Using the data below, copy out all lines with the word "computer".
____ Task inputs
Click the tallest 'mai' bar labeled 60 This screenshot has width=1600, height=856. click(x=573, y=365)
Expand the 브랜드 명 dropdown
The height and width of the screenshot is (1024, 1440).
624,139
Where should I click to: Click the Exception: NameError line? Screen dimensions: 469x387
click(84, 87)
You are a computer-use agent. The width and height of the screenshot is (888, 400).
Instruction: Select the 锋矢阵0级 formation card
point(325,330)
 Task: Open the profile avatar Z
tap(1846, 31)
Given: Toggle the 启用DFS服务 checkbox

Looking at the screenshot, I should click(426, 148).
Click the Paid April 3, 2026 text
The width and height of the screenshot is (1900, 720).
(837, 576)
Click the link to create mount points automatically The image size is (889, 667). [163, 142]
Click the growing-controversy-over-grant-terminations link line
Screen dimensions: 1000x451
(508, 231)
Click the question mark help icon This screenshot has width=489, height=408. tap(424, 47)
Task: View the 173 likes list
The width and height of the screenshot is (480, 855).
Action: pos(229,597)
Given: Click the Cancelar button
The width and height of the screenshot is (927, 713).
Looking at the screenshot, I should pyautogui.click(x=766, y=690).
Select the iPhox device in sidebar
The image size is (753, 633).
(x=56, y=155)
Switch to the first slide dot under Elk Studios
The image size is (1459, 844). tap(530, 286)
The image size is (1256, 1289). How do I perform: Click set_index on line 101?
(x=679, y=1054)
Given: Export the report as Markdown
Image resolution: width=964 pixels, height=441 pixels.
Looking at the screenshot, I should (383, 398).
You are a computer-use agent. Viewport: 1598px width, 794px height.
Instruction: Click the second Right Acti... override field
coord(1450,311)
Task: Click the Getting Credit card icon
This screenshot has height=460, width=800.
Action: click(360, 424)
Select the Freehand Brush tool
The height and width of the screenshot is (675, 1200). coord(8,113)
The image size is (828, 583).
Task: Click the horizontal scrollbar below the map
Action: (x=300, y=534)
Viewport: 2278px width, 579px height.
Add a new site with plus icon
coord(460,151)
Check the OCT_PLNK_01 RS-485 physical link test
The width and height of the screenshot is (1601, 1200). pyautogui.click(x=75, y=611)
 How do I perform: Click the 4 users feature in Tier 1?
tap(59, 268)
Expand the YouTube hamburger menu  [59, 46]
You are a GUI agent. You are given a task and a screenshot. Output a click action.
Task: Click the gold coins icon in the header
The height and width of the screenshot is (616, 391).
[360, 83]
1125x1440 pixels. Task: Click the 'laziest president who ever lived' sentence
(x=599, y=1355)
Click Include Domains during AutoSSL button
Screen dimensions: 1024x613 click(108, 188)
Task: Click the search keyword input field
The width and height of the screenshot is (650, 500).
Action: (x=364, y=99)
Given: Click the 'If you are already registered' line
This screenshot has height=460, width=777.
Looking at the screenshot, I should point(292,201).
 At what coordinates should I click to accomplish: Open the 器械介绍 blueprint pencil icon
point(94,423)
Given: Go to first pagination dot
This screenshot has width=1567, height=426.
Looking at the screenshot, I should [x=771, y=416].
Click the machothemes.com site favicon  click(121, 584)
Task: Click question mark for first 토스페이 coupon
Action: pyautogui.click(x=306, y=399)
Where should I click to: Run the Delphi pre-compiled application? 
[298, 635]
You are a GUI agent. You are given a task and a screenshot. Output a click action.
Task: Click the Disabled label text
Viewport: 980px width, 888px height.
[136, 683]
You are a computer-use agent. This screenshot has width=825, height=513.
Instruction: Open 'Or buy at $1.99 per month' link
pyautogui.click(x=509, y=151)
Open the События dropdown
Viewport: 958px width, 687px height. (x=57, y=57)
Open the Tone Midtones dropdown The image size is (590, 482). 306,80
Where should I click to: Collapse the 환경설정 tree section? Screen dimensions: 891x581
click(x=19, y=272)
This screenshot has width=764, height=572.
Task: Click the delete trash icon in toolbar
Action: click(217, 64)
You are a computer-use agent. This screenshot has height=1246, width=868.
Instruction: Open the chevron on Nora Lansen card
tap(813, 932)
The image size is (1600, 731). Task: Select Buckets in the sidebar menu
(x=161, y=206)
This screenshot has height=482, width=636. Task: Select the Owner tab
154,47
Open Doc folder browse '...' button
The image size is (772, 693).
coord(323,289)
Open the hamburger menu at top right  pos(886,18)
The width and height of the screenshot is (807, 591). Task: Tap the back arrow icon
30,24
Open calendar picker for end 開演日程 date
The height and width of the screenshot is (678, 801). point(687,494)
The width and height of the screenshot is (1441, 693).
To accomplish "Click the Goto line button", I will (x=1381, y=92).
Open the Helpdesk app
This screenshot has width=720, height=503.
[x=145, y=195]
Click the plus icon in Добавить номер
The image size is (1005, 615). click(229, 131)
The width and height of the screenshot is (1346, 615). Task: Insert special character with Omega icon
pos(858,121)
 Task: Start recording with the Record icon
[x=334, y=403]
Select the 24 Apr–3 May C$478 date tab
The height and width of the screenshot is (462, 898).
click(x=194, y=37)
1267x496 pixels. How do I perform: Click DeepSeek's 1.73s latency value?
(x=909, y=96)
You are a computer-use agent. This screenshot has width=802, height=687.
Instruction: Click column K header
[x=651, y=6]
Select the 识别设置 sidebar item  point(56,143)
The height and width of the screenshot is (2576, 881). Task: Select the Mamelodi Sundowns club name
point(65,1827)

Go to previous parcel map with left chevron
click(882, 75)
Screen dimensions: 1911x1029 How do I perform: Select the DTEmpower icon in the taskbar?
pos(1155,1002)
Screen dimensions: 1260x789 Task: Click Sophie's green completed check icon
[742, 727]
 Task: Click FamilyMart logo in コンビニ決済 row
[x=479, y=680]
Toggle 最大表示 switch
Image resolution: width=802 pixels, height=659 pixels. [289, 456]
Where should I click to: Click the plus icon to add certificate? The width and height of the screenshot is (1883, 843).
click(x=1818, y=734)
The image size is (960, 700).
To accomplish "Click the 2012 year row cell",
________
Solved exercise:
You are a computer-use agent. The width and height of the screenshot is (888, 400).
You are a computer-use agent. Viewport: 1598px width, 794px height.
You are a computer-use agent. This screenshot has width=825, height=513.
You are a computer-use agent. This screenshot has height=1246, width=868.
You are a computer-use agent. This screenshot has width=802, height=687.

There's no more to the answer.